Foner starts the chapter by discussing the tragic 1911 fire at the TriangleShirtwaistCompany. This event demonstrated the prevailing feeling in America that the government should be more responsible for the well-being of the people. Did it indicate something more?
Foner next examines the trend of growing urbanization and immigration, the muckrakers’ responses to these forces, and the emergence of a consumer society that brought a new meaning to freedom — consumer freedom.
At the turn of the century, a group of hard-hitting crusading journalists examined what they considered the evils of the day, and, in periodicals like McClure’s Magazine, which featured articles such as this recording of Standard Oil’s predatory pricing tactics and political corruption in Minneapolis. Theodore Roosevelt tagged such writers “muckrakers” after John Bunyan’s man with a muckrake, who raked up “filth.” These exposés led to social and economic reforms during the Progressive Era.
Do we still have muckraking journalists today? Who? Where?

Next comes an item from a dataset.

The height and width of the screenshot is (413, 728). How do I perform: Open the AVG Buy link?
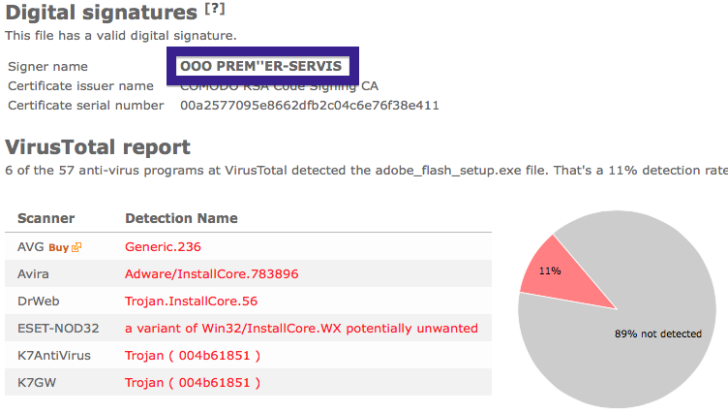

To read an excerpt from Ida Tarbell’s famous history of Standard Oil, click HERE (http://www.loc.gov/exhibits/treasures/trm140.html).
With the growth of the consumer market, the power of the everyday buyer of goods was not far behind. As industry continued to flourish through Fordism and the principles of scientific management, the promise of abundance encouraged workers to fight for higher wages. With the Haymarket Affair, we saw an earlier chapter in this continuing battle for control of the workplace.
Freedom’s many meanings are explored next, looking specifically at the Socialist Party, labor unions such as the AFL and IndustrialWorkers of the World (IWW or Wobblies), and civil liberties. John Mitchell, the head of the United MineWorkers, discussed the “Workingman’s Conception of Industrial Liberty” in Voices of Freedom while Charlotte Perkins Gilman, representing the new feminism and believing that economic freedom was the key to true liberation, considered “Women and Economics” in Voices of Freedom. Their conceptions of freedom were new and, to many, radical.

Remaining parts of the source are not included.